In the run up to the Labor Day holiday weekend, North Carolinians have begun spotting gas for less than $2 a gallon.

AAA reports that as of Sept. 3, the national average price of gas is $2.44 per gallon, which is nearly $1 less than a year ago. These are the lowest Labor Day gas prices drivers will pay since 2004. Overall, travelers should save more than $1 billion on gasoline over the holiday weekend compared to 2014, with drivers saving about $15 to $25 on every fill up.

"Americans should find good deals on gas prices in most parts of the country heading into the busy Labor Day weekend,"Avery Ash, AAA spokesman, said in a statement. "It is unbelievable that drivers are ending their summer vacations with the lowest gas prices for this time of year in more than a decade."

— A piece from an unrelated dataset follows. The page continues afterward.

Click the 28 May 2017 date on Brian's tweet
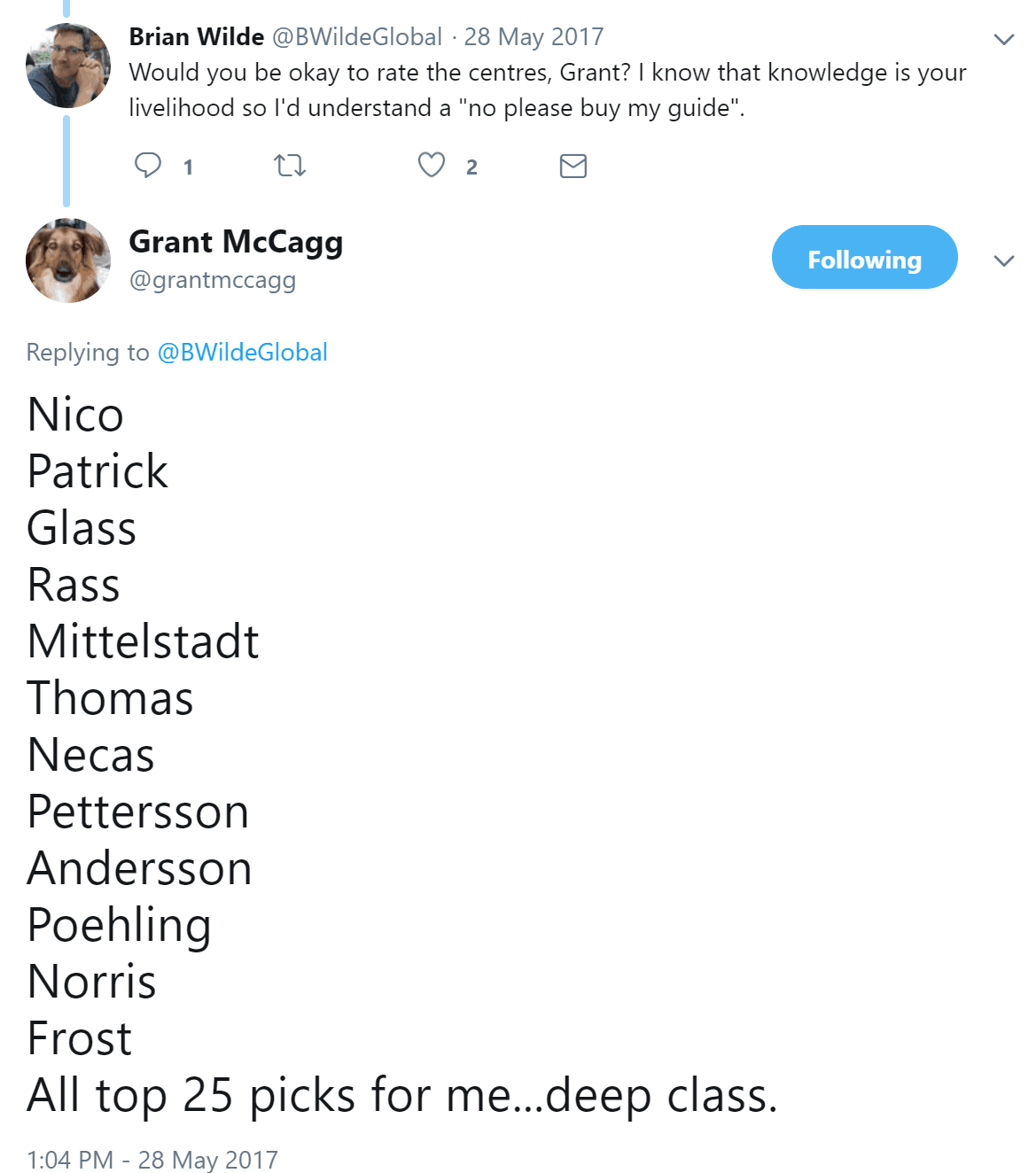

Millions of Americans are taking advantage of low gas prices putting driving miles at an all-time high. The Federal Highway Administration estimates that driving topped a record 1.54 trilling miles in the first half of 2015. That increased driving may have an effect on the cost of fuel as higher demand can lead to higher fuel prices.

While parts of North Carolina are enjoying sub-$2 gas prices, residents on the west coast aren't so lucky. Prices in California and neighboring states are still hovering above $3 per gallon after a spring explosion at an ExxonMobile refinery. The refinery is still not operating at normal levels.

According to AAA, oil remains much cheaper in recent years because of abundant supplies. Along with concerns about the Chinese economy and the possibility of Iranian oil entering the market, strong domestic production have helped lower oil prices since June.

Save for some holiday traveling, people typically drive less in the autumn and winter, generally lowering gas prices even further. Ash predicts that gas prices in many parts of the country could fall below $2 per gallon by Christmas if the cost of crude oil remains low.